Despite these limitations, rapid antigen tests are a promising new approach to diagnose active SARS-CoV-2 infection, and represent another tool in our diagnostic toolbox.
Reviewing each of these 4 technologies that can be used for diagnosis of COVID-19, you can appreciate that we have the ability to choose among the different options and to rely on complementary information from each of these methods for a better understanding of a particular patient’s situation. Each option should be chosen depending on the clinical information available and by the decision that needs to be made based upon the test result.
Looking forward, we will encounter new scenarios in this dynamic COVID-19 pandemic. As soon as vaccines become available, new types of diagnostics are likely to evolve.

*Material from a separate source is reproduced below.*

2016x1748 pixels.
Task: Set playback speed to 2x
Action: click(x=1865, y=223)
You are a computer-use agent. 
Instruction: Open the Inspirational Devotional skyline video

We’re definitely going to continue to see a rapid expansion in innovation of technologies used to screen for SARS-CoV-2 infection, diagnose those with disease, and monitor a patient’s response to treatment. As vaccines become available, it may be important to use existing serologic tests to determine whether certain individuals mount an antibody response and develop specific neutralizing antibodies that can prevent infection. Also, there is a lot of interest in developing tests that can measure a person’s immune response to SARS-CoV-2 infection. After the first week of the disease, we’ve learned that whether a person recovers or progresses to a more severe illness oftentimes depends on how their immune system regulates itself. Those who do poorly often have what’s called a ‘cytokine storm’, where the individual’s immune system gets out of control. Tests to measure a person’s cytokine response may be helpful in managing their disease and determining the best treatment strategies. And finally, as more antiviral medications for SARS-CoV-2 become available, it may be important to not only determine whether the virus is present or not, but how much virus is present before and after starting treatment. Tests that can provide a more quantitative assessment of the amount of virus in a patient’s sample may help us determine whether a treatment is being effective.
It’s going to be an exciting next 6 to 12 months, as we’ll continue to see new types of testing options developed for diagnosis and management of COVID-19.”